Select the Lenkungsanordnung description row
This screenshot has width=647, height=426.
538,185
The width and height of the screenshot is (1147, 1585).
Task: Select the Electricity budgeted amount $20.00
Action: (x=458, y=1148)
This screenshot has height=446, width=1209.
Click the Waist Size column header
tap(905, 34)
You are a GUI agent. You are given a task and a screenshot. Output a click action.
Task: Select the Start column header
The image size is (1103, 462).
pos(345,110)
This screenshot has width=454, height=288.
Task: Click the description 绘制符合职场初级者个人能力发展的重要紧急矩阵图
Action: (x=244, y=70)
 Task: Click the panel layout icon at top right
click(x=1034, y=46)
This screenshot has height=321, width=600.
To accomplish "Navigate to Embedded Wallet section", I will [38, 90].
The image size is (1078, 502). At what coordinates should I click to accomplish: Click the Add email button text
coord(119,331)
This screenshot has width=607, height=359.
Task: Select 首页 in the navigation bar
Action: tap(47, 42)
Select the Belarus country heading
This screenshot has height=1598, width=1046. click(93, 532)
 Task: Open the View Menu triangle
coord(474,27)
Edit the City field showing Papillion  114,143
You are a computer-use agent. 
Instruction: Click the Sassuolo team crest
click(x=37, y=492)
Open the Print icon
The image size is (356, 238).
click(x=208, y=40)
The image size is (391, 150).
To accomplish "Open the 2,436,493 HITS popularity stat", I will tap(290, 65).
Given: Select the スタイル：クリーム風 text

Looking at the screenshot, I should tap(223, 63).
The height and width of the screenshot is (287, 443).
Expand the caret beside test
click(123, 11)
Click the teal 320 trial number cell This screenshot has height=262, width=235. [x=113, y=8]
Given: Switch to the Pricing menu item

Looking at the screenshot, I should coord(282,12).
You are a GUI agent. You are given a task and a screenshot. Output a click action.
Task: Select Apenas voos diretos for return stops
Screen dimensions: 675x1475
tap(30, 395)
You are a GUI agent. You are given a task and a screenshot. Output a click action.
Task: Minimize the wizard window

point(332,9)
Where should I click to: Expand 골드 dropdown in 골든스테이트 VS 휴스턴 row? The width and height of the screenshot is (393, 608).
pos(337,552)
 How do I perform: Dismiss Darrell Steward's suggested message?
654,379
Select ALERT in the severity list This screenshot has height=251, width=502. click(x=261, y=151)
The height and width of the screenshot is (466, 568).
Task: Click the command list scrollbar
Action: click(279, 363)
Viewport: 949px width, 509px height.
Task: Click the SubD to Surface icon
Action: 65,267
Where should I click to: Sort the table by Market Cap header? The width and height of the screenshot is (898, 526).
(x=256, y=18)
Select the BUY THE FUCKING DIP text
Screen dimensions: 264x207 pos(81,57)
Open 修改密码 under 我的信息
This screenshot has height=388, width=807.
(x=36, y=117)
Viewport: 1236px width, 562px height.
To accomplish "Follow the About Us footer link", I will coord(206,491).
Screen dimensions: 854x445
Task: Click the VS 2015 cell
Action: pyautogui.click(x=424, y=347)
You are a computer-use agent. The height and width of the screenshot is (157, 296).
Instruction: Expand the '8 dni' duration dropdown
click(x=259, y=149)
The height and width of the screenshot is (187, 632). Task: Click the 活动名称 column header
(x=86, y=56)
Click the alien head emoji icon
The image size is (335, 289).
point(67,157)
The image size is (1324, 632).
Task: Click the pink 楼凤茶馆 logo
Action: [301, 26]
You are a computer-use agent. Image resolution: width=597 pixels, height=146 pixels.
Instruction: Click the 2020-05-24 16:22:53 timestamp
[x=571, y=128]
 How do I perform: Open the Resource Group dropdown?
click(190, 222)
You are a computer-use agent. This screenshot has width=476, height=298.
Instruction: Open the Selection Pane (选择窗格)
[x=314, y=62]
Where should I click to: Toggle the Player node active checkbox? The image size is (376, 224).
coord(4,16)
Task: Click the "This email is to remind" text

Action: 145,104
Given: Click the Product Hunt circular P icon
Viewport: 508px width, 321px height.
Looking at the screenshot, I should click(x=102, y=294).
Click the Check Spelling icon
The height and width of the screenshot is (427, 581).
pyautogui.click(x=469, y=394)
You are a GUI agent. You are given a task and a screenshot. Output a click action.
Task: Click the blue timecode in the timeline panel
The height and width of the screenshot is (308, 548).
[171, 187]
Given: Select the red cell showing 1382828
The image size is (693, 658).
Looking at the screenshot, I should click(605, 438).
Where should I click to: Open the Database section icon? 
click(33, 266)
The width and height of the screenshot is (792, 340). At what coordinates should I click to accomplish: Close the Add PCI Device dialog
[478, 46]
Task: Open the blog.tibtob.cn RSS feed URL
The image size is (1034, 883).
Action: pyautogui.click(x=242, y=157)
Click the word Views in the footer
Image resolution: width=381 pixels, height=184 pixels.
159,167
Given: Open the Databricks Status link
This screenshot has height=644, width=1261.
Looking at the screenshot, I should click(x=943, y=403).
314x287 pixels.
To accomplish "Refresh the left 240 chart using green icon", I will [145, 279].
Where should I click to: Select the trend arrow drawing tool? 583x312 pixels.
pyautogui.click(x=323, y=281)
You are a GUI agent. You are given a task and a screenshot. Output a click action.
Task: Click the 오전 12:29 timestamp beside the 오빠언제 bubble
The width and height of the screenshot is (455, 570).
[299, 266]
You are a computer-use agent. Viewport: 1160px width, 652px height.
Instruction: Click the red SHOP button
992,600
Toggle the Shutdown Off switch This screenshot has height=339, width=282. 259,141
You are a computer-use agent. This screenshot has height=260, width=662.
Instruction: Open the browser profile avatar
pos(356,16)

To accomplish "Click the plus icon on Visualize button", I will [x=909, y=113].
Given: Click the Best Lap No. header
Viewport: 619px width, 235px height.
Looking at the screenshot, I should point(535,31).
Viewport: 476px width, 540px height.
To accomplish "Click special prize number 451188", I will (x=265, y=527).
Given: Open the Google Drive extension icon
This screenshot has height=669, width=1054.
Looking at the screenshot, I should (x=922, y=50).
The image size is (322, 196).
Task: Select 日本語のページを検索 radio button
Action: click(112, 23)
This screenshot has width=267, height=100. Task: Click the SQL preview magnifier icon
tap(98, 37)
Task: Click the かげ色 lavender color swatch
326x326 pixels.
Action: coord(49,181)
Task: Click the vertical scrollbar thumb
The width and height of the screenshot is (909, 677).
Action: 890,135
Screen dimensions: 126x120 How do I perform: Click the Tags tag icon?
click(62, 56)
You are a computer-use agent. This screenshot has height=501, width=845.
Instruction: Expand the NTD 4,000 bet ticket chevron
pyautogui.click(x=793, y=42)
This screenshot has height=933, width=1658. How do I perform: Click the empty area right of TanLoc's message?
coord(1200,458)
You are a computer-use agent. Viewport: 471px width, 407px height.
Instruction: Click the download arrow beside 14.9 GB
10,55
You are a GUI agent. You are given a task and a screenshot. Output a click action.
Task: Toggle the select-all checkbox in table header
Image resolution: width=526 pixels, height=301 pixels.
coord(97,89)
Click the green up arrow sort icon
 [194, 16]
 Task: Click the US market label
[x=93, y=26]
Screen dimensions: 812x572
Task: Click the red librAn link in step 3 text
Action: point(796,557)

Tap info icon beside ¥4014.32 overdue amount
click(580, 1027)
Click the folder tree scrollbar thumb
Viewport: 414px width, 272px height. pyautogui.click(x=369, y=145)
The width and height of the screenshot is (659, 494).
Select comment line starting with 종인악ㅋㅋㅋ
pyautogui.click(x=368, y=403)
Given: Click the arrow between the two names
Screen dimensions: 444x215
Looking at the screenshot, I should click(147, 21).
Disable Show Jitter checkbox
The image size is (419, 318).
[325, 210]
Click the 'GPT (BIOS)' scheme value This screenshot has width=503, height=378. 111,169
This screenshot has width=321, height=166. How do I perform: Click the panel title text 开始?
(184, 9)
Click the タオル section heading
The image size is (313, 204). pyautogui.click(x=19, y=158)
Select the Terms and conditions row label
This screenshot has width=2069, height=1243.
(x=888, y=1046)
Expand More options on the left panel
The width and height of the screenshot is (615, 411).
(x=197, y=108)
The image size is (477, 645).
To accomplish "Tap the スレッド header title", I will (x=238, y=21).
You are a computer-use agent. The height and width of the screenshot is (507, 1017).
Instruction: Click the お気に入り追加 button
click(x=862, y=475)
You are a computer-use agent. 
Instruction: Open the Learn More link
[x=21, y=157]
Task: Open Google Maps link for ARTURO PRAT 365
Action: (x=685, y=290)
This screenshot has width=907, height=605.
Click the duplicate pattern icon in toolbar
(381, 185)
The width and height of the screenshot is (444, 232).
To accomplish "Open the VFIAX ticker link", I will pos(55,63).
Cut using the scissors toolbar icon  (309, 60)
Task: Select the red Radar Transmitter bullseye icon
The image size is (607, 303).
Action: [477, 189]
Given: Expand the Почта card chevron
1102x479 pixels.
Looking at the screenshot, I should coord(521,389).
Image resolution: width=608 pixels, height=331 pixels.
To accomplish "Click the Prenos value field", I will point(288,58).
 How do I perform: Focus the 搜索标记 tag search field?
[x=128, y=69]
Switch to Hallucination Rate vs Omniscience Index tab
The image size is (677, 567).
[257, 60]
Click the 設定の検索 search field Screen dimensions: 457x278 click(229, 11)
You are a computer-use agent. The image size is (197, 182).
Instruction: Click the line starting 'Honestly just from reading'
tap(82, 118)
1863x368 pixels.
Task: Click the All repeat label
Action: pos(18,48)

- - - - -

ASSIGNMENT
Lines from the top of the entries above to the line that contains "This screenshot has height=446, width=1209." should be set down exactly, please, with both ends kept and nothing added.

OUTPUT OF THE TASK
Select the Lenkungsanordnung description row
This screenshot has width=647, height=426.
538,185
The width and height of the screenshot is (1147, 1585).
Task: Select the Electricity budgeted amount $20.00
Action: (x=458, y=1148)
This screenshot has height=446, width=1209.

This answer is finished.